- What to do:
Reproduce each of the rows below word for word, keeping their order and changing nothing.

Dataset items:
· · · · ·
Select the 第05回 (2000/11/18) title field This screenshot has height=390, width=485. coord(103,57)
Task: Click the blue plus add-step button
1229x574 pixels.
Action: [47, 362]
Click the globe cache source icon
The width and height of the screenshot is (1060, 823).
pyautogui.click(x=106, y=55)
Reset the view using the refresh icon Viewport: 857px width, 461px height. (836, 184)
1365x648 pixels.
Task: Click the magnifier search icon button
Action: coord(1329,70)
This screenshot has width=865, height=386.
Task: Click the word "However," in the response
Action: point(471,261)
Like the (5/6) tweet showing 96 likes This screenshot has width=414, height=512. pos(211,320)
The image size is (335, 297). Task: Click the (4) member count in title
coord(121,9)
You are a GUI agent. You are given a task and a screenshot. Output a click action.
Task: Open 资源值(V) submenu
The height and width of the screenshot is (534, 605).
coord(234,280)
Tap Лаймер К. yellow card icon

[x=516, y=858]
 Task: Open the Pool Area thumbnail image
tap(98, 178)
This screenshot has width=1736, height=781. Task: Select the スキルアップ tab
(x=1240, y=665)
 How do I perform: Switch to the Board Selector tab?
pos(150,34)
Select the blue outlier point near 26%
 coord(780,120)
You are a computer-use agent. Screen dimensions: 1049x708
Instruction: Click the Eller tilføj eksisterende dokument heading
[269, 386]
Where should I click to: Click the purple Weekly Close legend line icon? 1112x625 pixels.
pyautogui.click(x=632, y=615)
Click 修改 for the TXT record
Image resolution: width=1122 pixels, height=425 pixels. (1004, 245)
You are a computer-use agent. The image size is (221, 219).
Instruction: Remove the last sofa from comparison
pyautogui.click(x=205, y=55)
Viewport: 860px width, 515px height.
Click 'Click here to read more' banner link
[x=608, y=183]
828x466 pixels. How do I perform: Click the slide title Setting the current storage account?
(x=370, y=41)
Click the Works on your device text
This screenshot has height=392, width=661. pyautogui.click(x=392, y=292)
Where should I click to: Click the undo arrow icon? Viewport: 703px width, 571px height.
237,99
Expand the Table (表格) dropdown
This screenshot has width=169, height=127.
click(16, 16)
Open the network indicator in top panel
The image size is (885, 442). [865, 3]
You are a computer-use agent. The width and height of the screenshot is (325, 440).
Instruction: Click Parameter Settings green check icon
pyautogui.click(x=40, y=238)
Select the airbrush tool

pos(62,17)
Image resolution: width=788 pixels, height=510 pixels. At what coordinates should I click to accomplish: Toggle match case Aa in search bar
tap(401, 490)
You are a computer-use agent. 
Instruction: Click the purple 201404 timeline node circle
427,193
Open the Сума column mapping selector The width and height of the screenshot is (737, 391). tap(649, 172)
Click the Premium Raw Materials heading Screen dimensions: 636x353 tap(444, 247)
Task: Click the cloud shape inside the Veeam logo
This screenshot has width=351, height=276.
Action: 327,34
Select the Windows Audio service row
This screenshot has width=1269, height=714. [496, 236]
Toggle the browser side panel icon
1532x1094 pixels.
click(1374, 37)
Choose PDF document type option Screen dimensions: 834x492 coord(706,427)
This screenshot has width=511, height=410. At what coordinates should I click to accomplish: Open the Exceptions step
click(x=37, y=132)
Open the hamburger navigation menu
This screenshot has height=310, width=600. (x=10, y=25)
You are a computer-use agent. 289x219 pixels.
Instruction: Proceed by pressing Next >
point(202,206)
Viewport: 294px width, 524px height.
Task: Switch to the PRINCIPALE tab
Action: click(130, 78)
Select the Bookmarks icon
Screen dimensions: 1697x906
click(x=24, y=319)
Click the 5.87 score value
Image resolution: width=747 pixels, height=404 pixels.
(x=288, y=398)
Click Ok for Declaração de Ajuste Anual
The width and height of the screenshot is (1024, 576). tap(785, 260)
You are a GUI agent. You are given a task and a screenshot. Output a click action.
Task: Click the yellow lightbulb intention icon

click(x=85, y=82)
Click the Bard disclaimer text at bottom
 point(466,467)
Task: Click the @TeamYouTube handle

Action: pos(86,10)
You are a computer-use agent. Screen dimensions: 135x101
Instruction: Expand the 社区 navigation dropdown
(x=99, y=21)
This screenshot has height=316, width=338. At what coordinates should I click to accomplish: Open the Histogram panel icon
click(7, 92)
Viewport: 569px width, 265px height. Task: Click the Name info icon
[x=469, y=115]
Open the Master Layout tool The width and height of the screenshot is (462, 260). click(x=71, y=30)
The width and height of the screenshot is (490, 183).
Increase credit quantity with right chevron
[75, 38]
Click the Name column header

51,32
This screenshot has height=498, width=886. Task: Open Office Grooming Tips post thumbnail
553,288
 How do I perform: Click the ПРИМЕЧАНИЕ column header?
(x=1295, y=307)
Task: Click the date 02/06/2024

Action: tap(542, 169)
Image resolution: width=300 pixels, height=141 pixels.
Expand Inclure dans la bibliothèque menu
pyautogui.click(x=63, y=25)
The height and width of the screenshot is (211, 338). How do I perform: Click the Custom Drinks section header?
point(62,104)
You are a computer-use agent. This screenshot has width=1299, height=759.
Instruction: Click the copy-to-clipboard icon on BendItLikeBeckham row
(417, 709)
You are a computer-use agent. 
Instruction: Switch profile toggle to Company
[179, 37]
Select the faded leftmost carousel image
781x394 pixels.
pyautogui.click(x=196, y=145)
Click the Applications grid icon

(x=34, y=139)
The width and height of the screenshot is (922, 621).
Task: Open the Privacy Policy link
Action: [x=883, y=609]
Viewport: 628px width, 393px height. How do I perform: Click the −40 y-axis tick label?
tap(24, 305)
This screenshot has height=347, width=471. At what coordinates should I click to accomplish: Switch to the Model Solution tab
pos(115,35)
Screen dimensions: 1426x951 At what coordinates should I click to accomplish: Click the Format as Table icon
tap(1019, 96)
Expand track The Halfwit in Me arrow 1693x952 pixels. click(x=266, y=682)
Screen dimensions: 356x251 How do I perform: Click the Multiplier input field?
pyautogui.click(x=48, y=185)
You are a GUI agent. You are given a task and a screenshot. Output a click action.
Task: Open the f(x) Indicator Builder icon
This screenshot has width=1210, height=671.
· · · · ·
- Exercise output:
Select the 第05回 (2000/11/18) title field This screenshot has height=390, width=485. coord(103,57)
Task: Click the blue plus add-step button
1229x574 pixels.
Action: [47, 362]
Click the globe cache source icon
The width and height of the screenshot is (1060, 823).
pyautogui.click(x=106, y=55)
Reset the view using the refresh icon Viewport: 857px width, 461px height. (836, 184)
1365x648 pixels.
Task: Click the magnifier search icon button
Action: coord(1329,70)
This screenshot has width=865, height=386.
Task: Click the word "However," in the response
Action: point(471,261)
Like the (5/6) tweet showing 96 likes This screenshot has width=414, height=512. pos(211,320)
The image size is (335, 297). Task: Click the (4) member count in title
coord(121,9)
You are a GUI agent. You are given a task and a screenshot. Output a click action.
Task: Open 资源值(V) submenu
The height and width of the screenshot is (534, 605).
coord(234,280)
Tap Лаймер К. yellow card icon

[x=516, y=858]
 Task: Open the Pool Area thumbnail image
tap(98, 178)
This screenshot has width=1736, height=781. Task: Select the スキルアップ tab
(x=1240, y=665)
 How do I perform: Switch to the Board Selector tab?
pos(150,34)
Select the blue outlier point near 26%
 coord(780,120)
You are a computer-use agent. Screen dimensions: 1049x708
Instruction: Click the Eller tilføj eksisterende dokument heading
[269, 386]
Where should I click to: Click the purple Weekly Close legend line icon? 1112x625 pixels.
pyautogui.click(x=632, y=615)
Click 修改 for the TXT record
Image resolution: width=1122 pixels, height=425 pixels. (1004, 245)
You are a computer-use agent. The image size is (221, 219).
Instruction: Remove the last sofa from comparison
pyautogui.click(x=205, y=55)
Viewport: 860px width, 515px height.
Click 'Click here to read more' banner link
[x=608, y=183]
828x466 pixels. How do I perform: Click the slide title Setting the current storage account?
(x=370, y=41)
Click the Works on your device text
This screenshot has height=392, width=661. pyautogui.click(x=392, y=292)
Where should I click to: Click the undo arrow icon? Viewport: 703px width, 571px height.
237,99
Expand the Table (表格) dropdown
This screenshot has width=169, height=127.
click(16, 16)
Open the network indicator in top panel
The image size is (885, 442). [865, 3]
You are a computer-use agent. The width and height of the screenshot is (325, 440).
Instruction: Click Parameter Settings green check icon
pyautogui.click(x=40, y=238)
Select the airbrush tool

pos(62,17)
Image resolution: width=788 pixels, height=510 pixels. At what coordinates should I click to accomplish: Toggle match case Aa in search bar
tap(401, 490)
You are a computer-use agent. 
Instruction: Click the purple 201404 timeline node circle
427,193
Open the Сума column mapping selector The width and height of the screenshot is (737, 391). tap(649, 172)
Click the Premium Raw Materials heading Screen dimensions: 636x353 tap(444, 247)
Task: Click the cloud shape inside the Veeam logo
This screenshot has width=351, height=276.
Action: 327,34
Select the Windows Audio service row
This screenshot has width=1269, height=714. [496, 236]
Toggle the browser side panel icon
1532x1094 pixels.
click(1374, 37)
Choose PDF document type option Screen dimensions: 834x492 coord(706,427)
This screenshot has width=511, height=410. At what coordinates should I click to accomplish: Open the Exceptions step
click(x=37, y=132)
Open the hamburger navigation menu
This screenshot has height=310, width=600. (x=10, y=25)
You are a computer-use agent. 289x219 pixels.
Instruction: Proceed by pressing Next >
point(202,206)
Viewport: 294px width, 524px height.
Task: Switch to the PRINCIPALE tab
Action: click(130, 78)
Select the Bookmarks icon
Screen dimensions: 1697x906
click(x=24, y=319)
Click the 5.87 score value
Image resolution: width=747 pixels, height=404 pixels.
(x=288, y=398)
Click Ok for Declaração de Ajuste Anual
The width and height of the screenshot is (1024, 576). tap(785, 260)
You are a GUI agent. You are given a task and a screenshot. Output a click action.
Task: Click the yellow lightbulb intention icon

click(x=85, y=82)
Click the Bard disclaimer text at bottom
 point(466,467)
Task: Click the @TeamYouTube handle

Action: pos(86,10)
You are a computer-use agent. Screen dimensions: 135x101
Instruction: Expand the 社区 navigation dropdown
(x=99, y=21)
This screenshot has height=316, width=338. At what coordinates should I click to accomplish: Open the Histogram panel icon
click(7, 92)
Viewport: 569px width, 265px height. Task: Click the Name info icon
[x=469, y=115]
Open the Master Layout tool The width and height of the screenshot is (462, 260). click(x=71, y=30)
The width and height of the screenshot is (490, 183).
Increase credit quantity with right chevron
[75, 38]
Click the Name column header

51,32
This screenshot has height=498, width=886. Task: Open Office Grooming Tips post thumbnail
553,288
 How do I perform: Click the ПРИМЕЧАНИЕ column header?
(x=1295, y=307)
Task: Click the date 02/06/2024

Action: tap(542, 169)
Image resolution: width=300 pixels, height=141 pixels.
Expand Inclure dans la bibliothèque menu
pyautogui.click(x=63, y=25)
The height and width of the screenshot is (211, 338). How do I perform: Click the Custom Drinks section header?
point(62,104)
You are a computer-use agent. This screenshot has width=1299, height=759.
Instruction: Click the copy-to-clipboard icon on BendItLikeBeckham row
(417, 709)
You are a computer-use agent. 
Instruction: Switch profile toggle to Company
[179, 37]
Select the faded leftmost carousel image
781x394 pixels.
pyautogui.click(x=196, y=145)
Click the Applications grid icon

(x=34, y=139)
The width and height of the screenshot is (922, 621).
Task: Open the Privacy Policy link
Action: [x=883, y=609]
Viewport: 628px width, 393px height. How do I perform: Click the −40 y-axis tick label?
tap(24, 305)
This screenshot has height=347, width=471. At what coordinates should I click to accomplish: Switch to the Model Solution tab
pos(115,35)
Screen dimensions: 1426x951 At what coordinates should I click to accomplish: Click the Format as Table icon
tap(1019, 96)
Expand track The Halfwit in Me arrow 1693x952 pixels. click(x=266, y=682)
Screen dimensions: 356x251 How do I perform: Click the Multiplier input field?
pyautogui.click(x=48, y=185)
You are a GUI agent. You are given a task and a screenshot. Output a click action.
Task: Open the f(x) Indicator Builder icon
This screenshot has width=1210, height=671.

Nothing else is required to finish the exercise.